> TEXT SECTION
TWO 'facts' about China need debunking. No, you cannot see the Great Wall from the moon. And Fletch was talking nonsense when, in the classic sitcom Porridge, he insisted that the Chinese could cause a tidal wave by jumping up and down at the same time.

But here's one fact that IS true. China is an amazing place bursting with surprises. And, as it roars ahead with its booming economy, the veil is beginning to lift for visitors from the west. It may still be a Communist state, but the brakes are off when it comes to showcasing how far it has come in the last 30 years.

Nowhere is the juxtaposition of history and a booming 21st century nation more apparent than in Beijing. The name means capital of the north, while Nanjang, near Shanghai, is the capital of the south.

As Christian missionaries arrived in the south they were exposed to the Cantonese dialect which pronounced Beijing as 'Peking'. It was made capital of the whole of China in 1421 by the Ming emperors.

Now, with a population of 21 million and covering an area equivalant to two-thirds of The Netherlands, Beijing sprawls as far as the eye can see.

Smog may often hinder that view but China is taking steps to alleviate the pollution which sees many go about their daily business wearing face masks.

The song says there are nine million bicycles in Beijing, but there's probably fewer now as the car is THE status symbol. Residents would seemingly rather sit in a traffic jam on one of the six (yes, six) ring roads than use the super-efficent subway system. A seventh ring road is under construction and will cover a distance of 135 miles when complete.

We were lucky - our tour bus driver has a special permit from a previous job, which allowed him on the dissecting multi-lane highway reserved for government officials and VIPs.

Tiananmen Square Measures to control traffic include the banning of cars with certain registration plates on specific days. You can't take your car out on a Monday if your reg plate has a 4 or a 9 in, for example. And in a city of five million motors, new registrations are limited to 1,000 a month.

While the car is king, Beijing boasts a hi-tech subway system and, with a basic price of 30p a journey, it's the best way to get around. Time it right, and you can see the army of old folk who 'help' passengers get on the trains at rush hour with a well-placed push and shove.

The elderly subterranean helpers are complemented by colleagues on the surface helping commuter flow at bus stops. With 250 million pensioners in China, the government offers them part-time jobs to keep the city moving.

They can also be seen cycling around as part of neighbourhood watch schemes.

As in the west, property is the barometer of the economy. During our visit, we went to one of the few areas that hasn't been developed - the Old Town.

Just a few feet away from the hustle and bustle is a collection of narrow streets and alleyways.

It seems like a shanty town but there are nice cars parked outside, and a number of restaurants. In one, the owners gave us a workshop on how to make Chinese dumplings.

They were very hospitable, a trait apparent everywhere we went but especially surrounding food. The Chinese feel they have failed if guests eat all before them. Hosts feel they should offer more than enough with success measured by how much food is left at the end of the meal.

Housing the population against the backdrop of soaring property prices is an issue. Flats - there are very few houses - are on a 70-year government lease. It was as long ago as 1949 that the Communist Party abolished land and property ownership.

It means leases are coming to end in 2019 and what happens next, and how they can be extended, is still being debated.

> COMPLETE THE FOLLOWING
- a) Extract from the Beijing travel article the passage that opens with the words containing "The song says" and closes with "officials and VIPs.", reproducing it without alteration.
- b) Extend the Beijing travel article, beginning immediately after its final sentence.
The listing that follows has no connection to the Beijing travel article.

> DATASET EXTRACT
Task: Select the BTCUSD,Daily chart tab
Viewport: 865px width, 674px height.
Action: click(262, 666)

> RESULTS
- a)
The song says there are nine million bicycles in Beijing, but there's probably fewer now as the car is THE status symbol. Residents would seemingly rather sit in a traffic jam on one of the six (yes, six) ring roads than use the super-efficent subway system. A seventh ring road is under construction and will cover a distance of 135 miles when complete.

We were lucky - our tour bus driver has a special permit from a previous job, which allowed him on the dissecting multi-lane highway reserved for government officials and VIPs.

- b)
You won't see many tower blocks, for residential or business either.

Although restrictions are being relaxed - such as in the Financial district where we stayed at the impressive Fairmont Beijing - it was ruled for centuries that no building could be taller than the Forbidden City, where the Chinese emperors lived from the 15th century to 1912.

A World Cultural Heritage site, it has 9,999 rooms and is in the middle of Beijing. The portrait of Mao Zedong which looms over the entrance is now as much part of the fabric of the monument as the 980 buildings inside its walls. Stretching for 720,000 square meters, the scale is staggering.

The last emperor, Puyi, abdicated - after a little persuasion - in 1912.

He was left with a few rooms, but the rest of the Forbidden City was handed over to the people.

Just across the road, is Tiananmen Square, now forever associated with the pro-democracy movement which was ruthlessly crushed in 1989 with a declaration of martial law.

Ironically, Tiananmen means 'Gate of Heavenly Peace'. Its modern incarnation dates from the early 1950s when Mao visited Moscow and was impressed by Red Square outside the Kremlin. He went large, and built his square six times bigger, demolishing buildings more than 1,000 years old.

The square is smaller now because it contains Mao's mausoleum, where the founding father of the People's Republic of China can still be viewed in his embalmed state. Underneath your feet, there's an underground city covering five square miles.

Complete with hospital and supplies for 100,000 people for a month, it was to be a bolthole in any crisis.

A few miles away is the less frenetic Temple of Heaven, where emperors used to go in summer and winter. They also went in times of drought and flood to pray and make sacrifices to the God of Heaven. Built in 1420, it has seen several re-builds.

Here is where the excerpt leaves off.